E la pioggia cadeva giù dal tetto
Come una frangia continua di canapa,
Inzuppando ogni cosa.
Dopo tutti i disastri della guerra
Mi parve insopportabile quest’altra
Miseria, e non trovavo più riposo
Nel sonno, ma pensai tutta la notte
Se sarebbe venuto
Un termine ai miei mali.

Poi assopito sull’alba, vidi in sogno
Un immenso palazzo, con più di mille stanze
Dove ogni povero trovava rifugio
Ed era il benvenuto: un gran palazzo
Solido come una collina, forte
Contro il vento e la pioggia; e mi destai
Pensando: com’è assurdo; quando mai
Potrò vedere una simile casa?

Ma se potessi credere che questo
Sogno si realizzasse, a me sarebbe
Sufficiente conforto:
Anche se la mia povera capanna
Crollasse tutta, ed io gelassi a morte.

Dal blog di Massimiliano Pizzirani, traggo la poesia antimilitarista che segue, scritta da Du Fu nel 750 o 751, mentre dalla capitale Chang’an guardava i soldati partire verso ovest.

La poesia dei carri

Il fragore dei carri risuona,
i cavalli in corsa nitriscono,
gli uomini avanzano con un arco e la faretra alla vita
padri, madri, mogli e bambini corrono a vederli partire
la polvere è tale che non si vede il ponte oltre Chang’an
gli tirano le maniche, si gettano ai loro piedi e piangono alla fine della strada
e il suono delle grida sale alto fino alle nuvole.

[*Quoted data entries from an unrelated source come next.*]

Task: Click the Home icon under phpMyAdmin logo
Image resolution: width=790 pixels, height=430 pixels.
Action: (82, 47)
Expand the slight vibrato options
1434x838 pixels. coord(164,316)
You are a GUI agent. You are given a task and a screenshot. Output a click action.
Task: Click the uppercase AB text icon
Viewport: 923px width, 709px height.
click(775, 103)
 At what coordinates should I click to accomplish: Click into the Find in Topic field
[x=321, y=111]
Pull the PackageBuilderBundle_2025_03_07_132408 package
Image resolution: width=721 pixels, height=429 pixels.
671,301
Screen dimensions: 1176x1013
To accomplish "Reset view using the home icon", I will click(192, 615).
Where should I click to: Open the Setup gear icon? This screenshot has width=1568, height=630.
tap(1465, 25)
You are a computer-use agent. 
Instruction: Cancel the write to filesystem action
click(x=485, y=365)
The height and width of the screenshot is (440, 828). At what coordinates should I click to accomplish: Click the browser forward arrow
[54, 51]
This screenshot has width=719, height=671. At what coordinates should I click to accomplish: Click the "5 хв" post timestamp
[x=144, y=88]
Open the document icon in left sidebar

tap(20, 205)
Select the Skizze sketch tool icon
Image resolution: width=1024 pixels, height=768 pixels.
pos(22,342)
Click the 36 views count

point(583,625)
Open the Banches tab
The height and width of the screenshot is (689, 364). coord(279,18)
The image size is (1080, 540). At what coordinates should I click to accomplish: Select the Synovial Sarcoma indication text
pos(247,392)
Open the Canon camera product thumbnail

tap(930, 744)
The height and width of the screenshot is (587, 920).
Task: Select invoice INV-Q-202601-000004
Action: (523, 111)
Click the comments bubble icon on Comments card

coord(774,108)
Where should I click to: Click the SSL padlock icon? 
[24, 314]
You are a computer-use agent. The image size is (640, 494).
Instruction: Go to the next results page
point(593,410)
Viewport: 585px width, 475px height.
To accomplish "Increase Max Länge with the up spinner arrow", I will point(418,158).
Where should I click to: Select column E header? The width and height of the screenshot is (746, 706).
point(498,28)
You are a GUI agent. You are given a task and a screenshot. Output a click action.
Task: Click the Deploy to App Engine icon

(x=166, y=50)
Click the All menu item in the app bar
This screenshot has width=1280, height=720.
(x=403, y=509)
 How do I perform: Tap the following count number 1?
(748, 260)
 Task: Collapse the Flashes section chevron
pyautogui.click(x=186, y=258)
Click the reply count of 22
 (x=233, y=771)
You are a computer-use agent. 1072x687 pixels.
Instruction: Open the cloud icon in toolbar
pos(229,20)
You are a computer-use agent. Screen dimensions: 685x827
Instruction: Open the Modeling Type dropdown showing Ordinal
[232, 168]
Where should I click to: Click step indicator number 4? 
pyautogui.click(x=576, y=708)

Quando un passante sulla strada chiede il perché al coscritto
il coscritto risponde che la mobilitazione accade spesso
“A quindici anni molti sono stati mandati a nord a proteggere il fiume,
anche a quaranta devono arare i campi ad ovest
al momento di partire gli anziani ci hanno fasciato con un turbante i capelli
ritornando coi capelli bianchi, siamo rimandati ancora al fronte“.

Al fronte il sangue versato diventa un mare
i sogni di conquista dell’imperatore guerriero non hanno fine.
Non hai visto i 200 distretti oltre le montagne ad est
dove solo spine e rovi crescono in ogni villaggio e casale?
Sebbene ci siano donne forti ad afferrare la zappa e l’aratro
né a est né a ovest c’è riso nelle campagne.
Inoltre noi soldati di Qin abbiamo sopportato i combattimenti peggiori
siamo sempre spinti avanti come cani o polli dagli ufficiali.

E se glielo facessi notare direbbero:
“Come osa lamentarsi un soldato?”.
Anche in questo inverno
i soldati a ovest del passo continuano a muoversi.
Il funzionario del distretto chiede urgentemente le tasse
ma come possono riuscire a pagarle?

Abbiamo imparato che avere figli maschi è una disgrazia
mentre avere bambine è la cosa migliore;
le nostre figlie possono ancora sposarsi e vivere in una casa vicino
i nostri figli sono solo sepolti tra l’erba.
Non hai visto sul confine a Qinghai
le ossa sbiancate che nessuno ha raccolto?
I nuovi fantasmi sono irati per l’ingiustizia, i vecchi piangono,
e da un cielo scuro la pioggia umida scroscia su queste voci.